The class is an introduction to a practice that has been gaining significant momentum in today’s business world. Corporate entrepreneurship, also known as “intrepreneurship,” is the development of new ideas, products or services within large, established businesses.
“Entrepreneurship is usually associated with individuals or a couple of individuals that have an idea for a business or see a problem and have an idea for solving it,” says Blizman, who also is Director of the School of Business Administration’s
Ideas 2 Business program and Senior Advisor – Commercialization at the Macomb-OU Incubator. “It’s usually associated with startups."
“During the last 10 to 15 years, more individuals in business have asked, can we take those concepts – idea generation, creativity, innovation – and integrate them into larger corporations, too?”
The idea here, Blizman says, is that by embracing innovation and creativity, companies can promote growth and differentiate themselves from their competition. “Even more importantly,” Blizman adds, “The new school of thought says corporate entrepreneurship can be a very effective way to sustain that competitive advantage.”
It was imperative to Blizman that the Corporate Entrepreneurship course reflects the School of Business Administration’s emphasis on experiential learning. With that in mind, he went to work developing a unique opportunity for students taking the class.
“I know a lot of people in industry through the incubator and other contacts,” says Blizman, who identified three companies that are willing to support the course. The companies agreed to have employees complete a detailed survey from the students’ textbook that helps assess where they stand on corporate entrepreneurship. The 12-student class has organized into three teams to present the survey and review the results.
Local Corporation Involvement
During the semester, representatives from each company will make a presentation on their operations to the class. “A few weeks later, the student teams will prepare a report and present their findings to the company’s management on where they stand on corporate entrepreneurship and make their recommendations,” Blizman says.
The participating companies include
Altair, a Troy-based leading engineering company that already takes an innovative approach to its work, Blizman says. While working on new designs that require aerodynamic abilities or strength, the company looks to comparable designs in nature – including the animal world – for innovative ideas.
Cliff Boggs, Altair’s Vice President of Business Development, says he sees value in the SBA’s new class. “It is looking at traditional approaches in the workplace and challenging that model,” Boggs says. “I’m not saying the traditional path is wrong, but the workplace is changing.”
Altair, Boggs adds, has benefitted from embracing innovation. The company, founded in 1985, has more than 2,000 employees and had sales exceeding $250 million in 2013. “We are a very entrepreneurial company," Boggs says.
Another participant,
Malibu Technologies, is an engineering, design and manufacturing firm that recently developed an employee involvement program intended to get employees more engaged in the company’s success. “When I spoke to the president about the survey, he said it’s the perfect tool to build from employee involvement to corporate entrepreneurship,” Blizman says.
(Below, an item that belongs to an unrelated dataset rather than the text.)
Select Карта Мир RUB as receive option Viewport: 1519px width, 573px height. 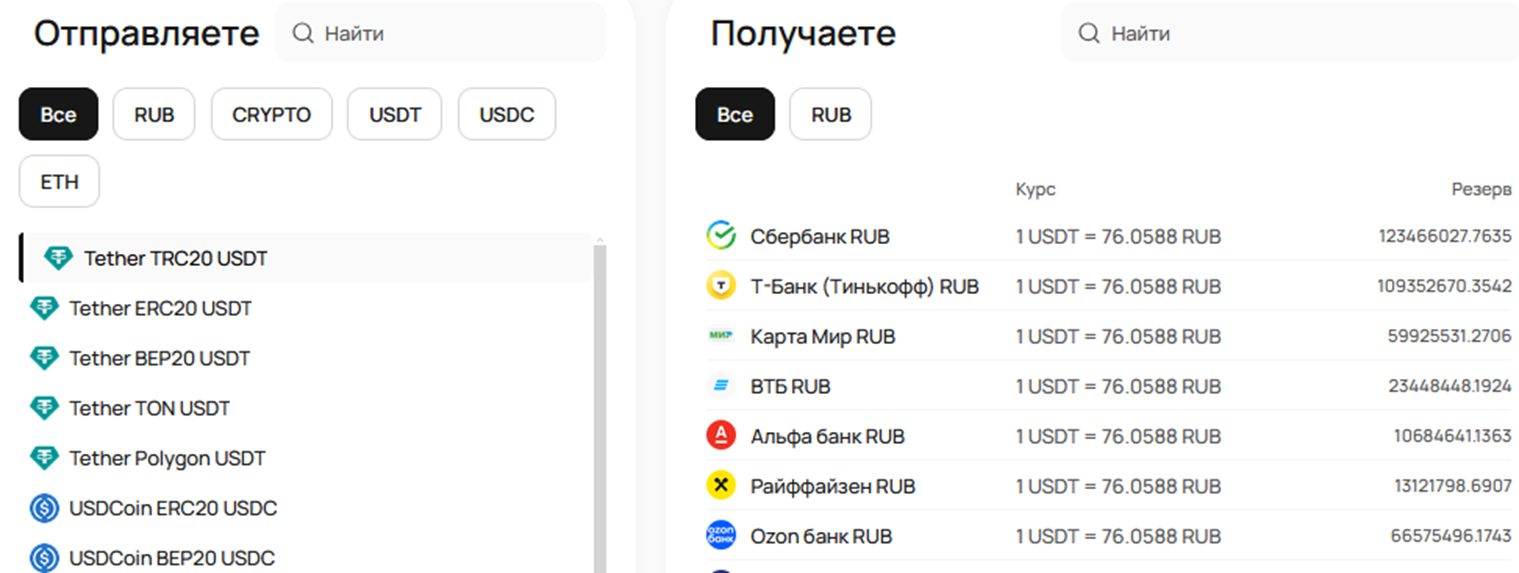822,336

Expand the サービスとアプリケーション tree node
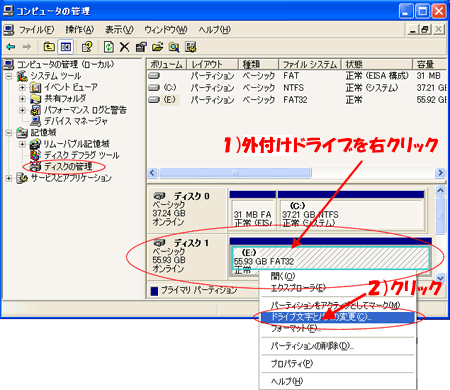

The class also will be working with
Enterprise Holdings, owner of Enterprise Rent-A-Car Alamo and National, which places great value on creativity when selecting new hires. “They said they want their student team to evaluate their readiness for launching innovative ideas,” Blizman says, adding that his students already have started working on the surveys.
Blizman expects students to benefit from their interaction with the companies as much as their research and presentations. “I always bring guest speakers in whenever I can,” he says. “It brings the real world into the classroom.”